Establishment of a Nomogram-Based Prognostic Model (LASSO-COX Regression) for Predicting Progression-Free Survival of Primary Non-Small Cell Lung Cancer Patients Treated with Adjuvant Chinese Herbal Medicines Therapy: A Retrospective Study of Case Series

Abstract

Nowadays, Jin-Fu-Kang oral liquid (JFK), one of Chinese herbal medicines (CHMs) preparations, has been widely used as an adjuvant therapy for primary non-small cell lung cancer (PNSCLC) patients with the syndrome of deficiency of both Qi and Yin (Qi–Yin deficiency pattern) based on Traditional Chinese Medicine (TCM) theory. However, we found insufficient evidence of how long-term CHM treatment influence PNSCLC patients’ progression-free survival (PFS). Thus, using electronic medical records, we established a nomograph-based prognostic model for predicting PNSCLC patients’ PFS involved with JFK supplementary formulas (JFK-SFs) over 6 months, in order to preliminarily investigate potential predictors highly related to adjuvant CHMs therapies in theoretical epidemiology. In our retrospective study, a series of 197 PNSCLC cases from Long Hua Hospital were enrolled by non-probability sampling and divided into 2 datasets at the ratio of 5:4 by Kennard–Stone algorithm, as a result of 109 in training dataset and 88 in validation dataset. Besides, TNM stage, operation history, sIL-2R, and CA724 were considered as 4 highly correlated predictors for modeling based on LASSO-Cox regression.

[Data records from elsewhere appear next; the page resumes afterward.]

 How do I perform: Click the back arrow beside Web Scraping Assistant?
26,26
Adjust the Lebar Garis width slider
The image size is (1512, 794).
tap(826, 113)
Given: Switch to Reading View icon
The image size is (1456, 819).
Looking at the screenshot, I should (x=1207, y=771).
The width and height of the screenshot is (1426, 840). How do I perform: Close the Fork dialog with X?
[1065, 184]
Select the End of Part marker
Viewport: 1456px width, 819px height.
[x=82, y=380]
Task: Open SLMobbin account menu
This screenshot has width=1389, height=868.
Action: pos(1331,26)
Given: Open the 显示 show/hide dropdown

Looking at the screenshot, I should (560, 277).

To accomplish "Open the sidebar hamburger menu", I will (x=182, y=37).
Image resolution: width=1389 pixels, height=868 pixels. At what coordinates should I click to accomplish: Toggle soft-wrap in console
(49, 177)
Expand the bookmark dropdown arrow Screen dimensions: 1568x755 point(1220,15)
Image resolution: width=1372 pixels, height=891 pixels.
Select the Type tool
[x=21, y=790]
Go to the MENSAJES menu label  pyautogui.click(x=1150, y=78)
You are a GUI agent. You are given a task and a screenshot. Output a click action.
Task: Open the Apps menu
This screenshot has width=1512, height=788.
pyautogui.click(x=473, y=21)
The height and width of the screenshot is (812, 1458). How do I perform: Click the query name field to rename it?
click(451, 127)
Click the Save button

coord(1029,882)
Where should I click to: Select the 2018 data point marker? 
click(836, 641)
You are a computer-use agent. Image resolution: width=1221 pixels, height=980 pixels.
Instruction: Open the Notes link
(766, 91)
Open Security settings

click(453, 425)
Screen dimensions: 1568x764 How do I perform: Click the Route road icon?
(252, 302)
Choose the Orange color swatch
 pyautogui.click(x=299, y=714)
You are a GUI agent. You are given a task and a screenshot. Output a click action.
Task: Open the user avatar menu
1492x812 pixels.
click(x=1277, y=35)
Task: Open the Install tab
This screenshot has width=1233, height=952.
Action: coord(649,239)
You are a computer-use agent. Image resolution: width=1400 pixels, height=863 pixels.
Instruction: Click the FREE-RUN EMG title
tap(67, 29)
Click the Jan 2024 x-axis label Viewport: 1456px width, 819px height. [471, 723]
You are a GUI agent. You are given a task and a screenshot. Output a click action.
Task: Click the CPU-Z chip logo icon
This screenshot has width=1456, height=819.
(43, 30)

Additionally, we respectively used training dataset and validation dataset for establishment including internal validation and external validation, and the prediction performance of model was measured by concordance index (C-index), integrated discrimination improvement, and net reclassification indices (NRI). Moreover, we found that the model containing clinical characteristics and bio-features presented the best performance by pairwise comparison. Next, the result of sensitivity analysis proved its stability. Then, for preliminarily examination of its discriminative power, all eligible cases were divided into high-risk or low-risk progression by the cut-off value of 57, in the light of predicted nomogram scores. Ultimately, a completed TRIPOD checklist was used for self-assessment of normativity and integrity in modeling. In conclusion, our model might offer crude probability of uncertainly individualized PFS with long-term CHMs therapy in the real-world setting, which could discern the individuals implicated with worse prognosis from the better ones. Nevertheless, our findings were prone to unmeasured bias caused by confounding factors, owing to retrospective cases series.